Willis’ investigation began early last year, shortly after a recording of a Jan. 2, 2021, phone call between Trump and Georgia Secretary of State Brad Raffensperger became public. In that call, Trump suggested the state’s top election official could “find” the votes needed to overturn his narrow loss in the state. But it has become clear that the scope of the probe has broadened considerably since then.
In their statement Wednesday, Eastman’s attorneys accused Willis of embarking on “an unprecedented path of criminalizing controversial or disfavored legal theories.”
As Trump and his allies began a campaign to spread false claims about the election, Eastman circulated what was essentially an academic proposal challenging the workings of the 130-year-old Electoral Count Act that governs the process for tallying the election results in Congress.
The first part of the plan was to put in place a slate of “alternate” electors in seven battleground states to sign certificates falsely stating that Trump, not Democrat Joe Biden, had won their states. Willis has told the 16 Georgia Republicans who joined that effort that they are targets of her investigation.
The second part of the proposal involved convincing then-Vice President Mike Pence to refuse to count some of the electoral votes won by Biden when presiding over Congress the certification of election results on Jan. 6, 2021. But Pence refused to stray from his ceremonial role that day, even as Trump supporters broke into the Capitol, chanting for him to be hung.

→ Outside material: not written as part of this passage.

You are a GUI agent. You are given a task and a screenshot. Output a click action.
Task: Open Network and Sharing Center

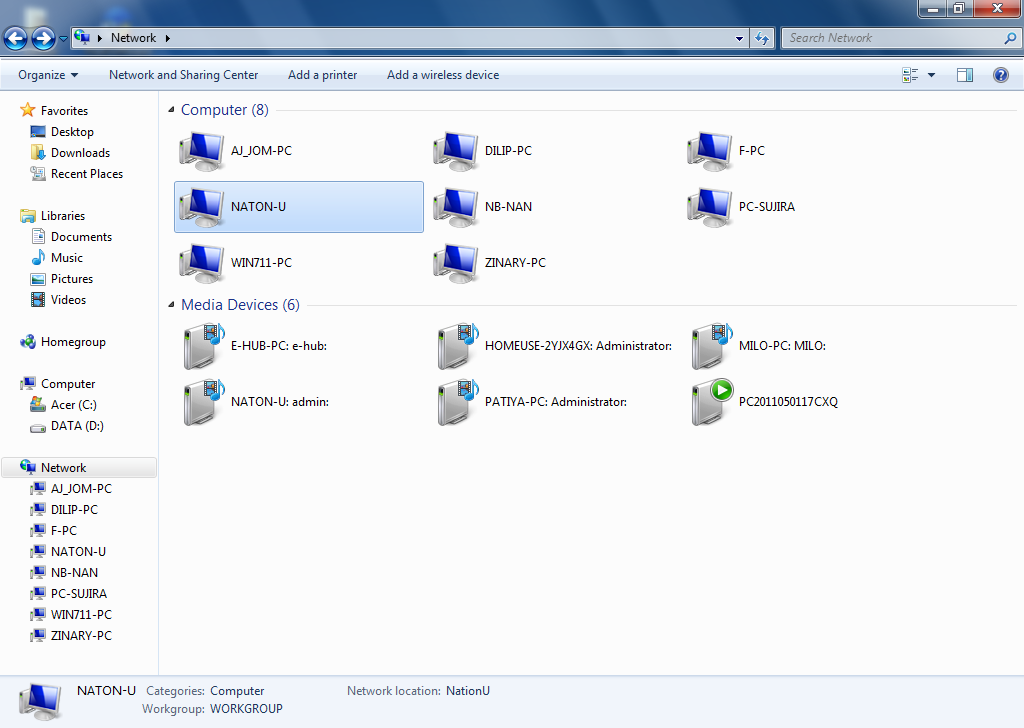tap(183, 75)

Wood, who sued unsuccessfully to block the certification of Georgia’s election results, said Wednesday that he’s willing to testify before the special grand jury.
Wood said a lawyer who represents him in a separate matter told him late last week that Willis’ office wants to subpoena him to testify. But he said he hadn’t received a formal request and didn’t know when they would want to see him.
“If they want to ask me questions, I’m happy to answer them,” Wood told The Associated Press by phone. “I have nothing to hide.”
Wood has long been known for his representation of high-profile clients — including Richard Jewell, who was wrongly accused in the 1996 Olympic bombing in Atlanta — particularly in defamation cases.
In a document filed last week seeking to compel Powell’s testimony, Willis noted that Wood hosted meetings at his home in South Carolina “for the purpose of exploring options to influence the results of the November 2020 election in Georgia and elsewhere.” Powell asked Wood, who’s licensed as a lawyer in Georgia, to help find Georgia residents who would be willing to serve as plaintiffs in lawsuits contesting the election results in the state, the petition says.
Wood said he didn’t know Powell well at the time but that she got in touch and asked if a group could meet at his home in late November 2020. He agreed to reach out to some prominent Georgia Republicans on Powell’s behalf, but said he doesn’t remember exactly who he called and whether they ended up joining any lawsuit filed by Powell.
The lawsuits filed by Powell and Wood were among many that were filed around the country in the wake of the 2020 election, many of them claiming that widespread election fraud had occurred. The lawsuits were ultimately dismissed, and state and federal election officials have consistently said there was no evidence of widespread fraud in the election.
Associated Press writer Farnoush Amiri in Washington contributed to this report.